Friday, January 22, 2010

My little Princess




Here is what we have been up to. Almost daily we get the dresses down, pull out the jewelry, high heals, tiara's, and wands. Lately she's been insisting on dancing to "Taylor Swift" all dressed up. It's pretty funny. She knows all the words to "Love Story".
Ever since this princess obsession, Kaylee has been aware of weddings and love.
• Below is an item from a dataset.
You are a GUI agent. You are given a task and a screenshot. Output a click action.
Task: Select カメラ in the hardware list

We were at a store one day after Christmas. Mark was looking for a winter coat. An employee came over and asked if we needed any help. He noticed she had a Cinderella video game and asked her if she liked the princesses. She just stared up at him without answering. I continued helping Mark look around and I noticed she was not beside me. I started calling her name and then saw her following the man around. Embarrassed, I pretended she was just wandering, grabbed her arm, and guided her back. She told me she liked the man, I hushed her and just kept walking. Then Mark came over and that's when the real drama started. She said. " Daddy I love that man." Mark tried to be cool and bent down with her trying to change the subject. She proceeded to scream, "but daddy I love him, I'm in love with him. I want to marry him."
We both freaked at this point, grabbed her, and ran out of the store. As we were leaving I could see the employees laughing.

Tuesday, January 5, 2010

Perspective

Over the last 2 1/2 years, my perspective on life has totally changed. It is true that after our first miscarriage, our world was rocked to the core. Not only from the pain of losing a child, but mostly from losing what control I "thought" I had over my life situations. We had plans, dreams, a future to live up to. I still lived in the world where I believed that life here on this earth was for the most part all about my happiness. Even after becoming a Christ follower, I still lived in a fantasy world.
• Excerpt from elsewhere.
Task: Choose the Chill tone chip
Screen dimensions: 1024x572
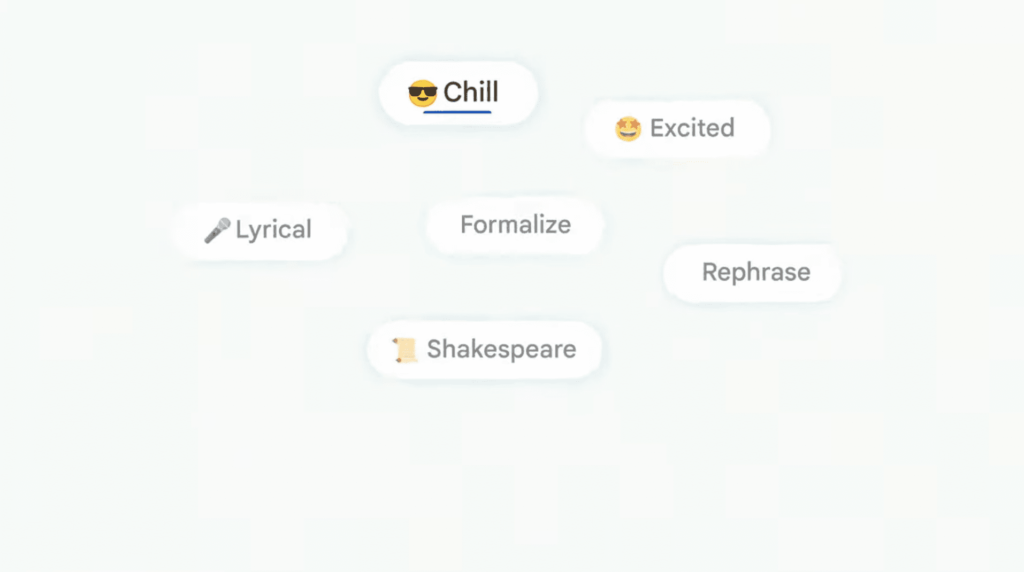Action: (x=458, y=93)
I doubt I am alone in these perceptions on life. The bible clearly states the truth, yet we seem to think it isn't talking about us. "In this world you will have trouble. But take heart! I have overcome the world." (John 16:33) Lets not forget the first part of that verse..."I have told you these things, so that in me you may have peace." Jesus was preparing the disciples for His death, and more importantly His resurrection. He was giving them the most important bit of truth they will ever know, He is the only way for us to experience true peace in this world.

I don't know about you, but I certainly have seen the "trouble" in this world. Both first hand and in so many loved ones lives. My heart is aching right now for several families who are hurting so deeply. If I look really close, it's all around me. My perspective has changed. I view this life from such a different angle now. And because of my renewed perspective on life, I can enjoy it oh so much more. Amazing how that happens. Although I am still currently grieving, I am also filled with such joy.
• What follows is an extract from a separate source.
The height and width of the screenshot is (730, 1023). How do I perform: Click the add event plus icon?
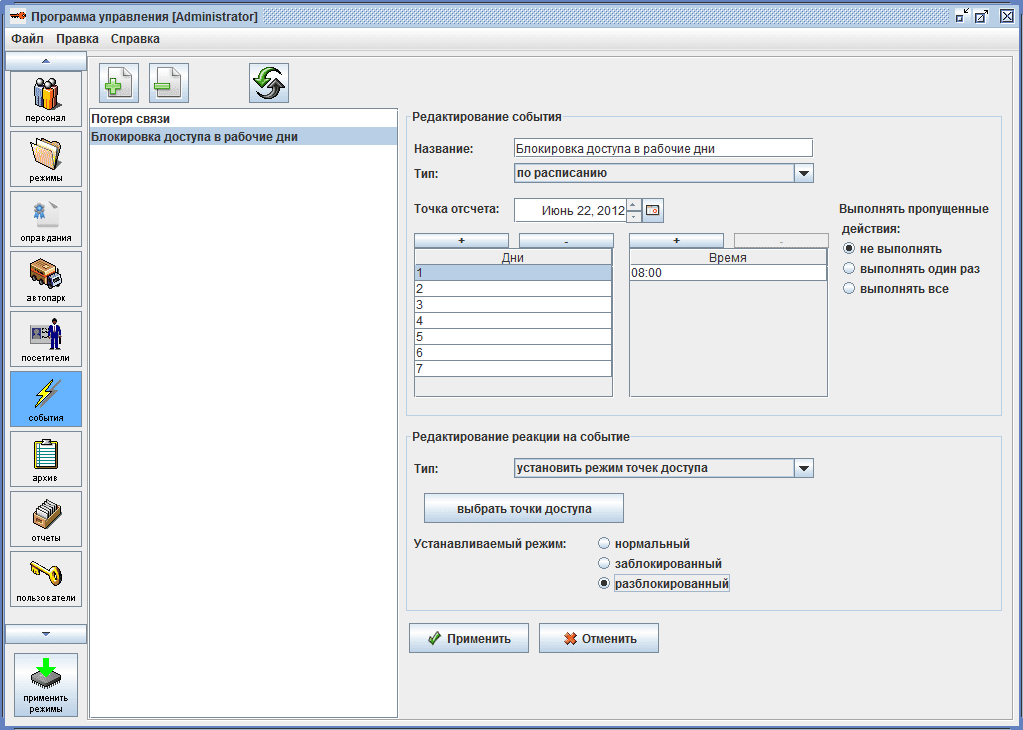[119, 83]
The last several weeks have been hard. I will see something, hear something and just break down. It usually takes a day or so to recover. I end up talking it out with Mark and coming to another conclusion of where to go next. We are slowly but surely trying to figure out this grieving piece. And God has been so patient with us, something I'll never understand. (I can't imagine being this patient with Kaylee.)

One of the most rewarding parts of the healing process is the people God brings into your life to comfort you and have you comfort. It's such a beautiful picture of the circle of life.
2 Corinthians 1: 3-4 says this, "Praise be to the God and Father of our Lord Jesus Christ, the Father of compassion and the God of all comfort, 4who comforts us in all our troubles, so that we can comfort those in any trouble with the comfort we ourselves have received from God."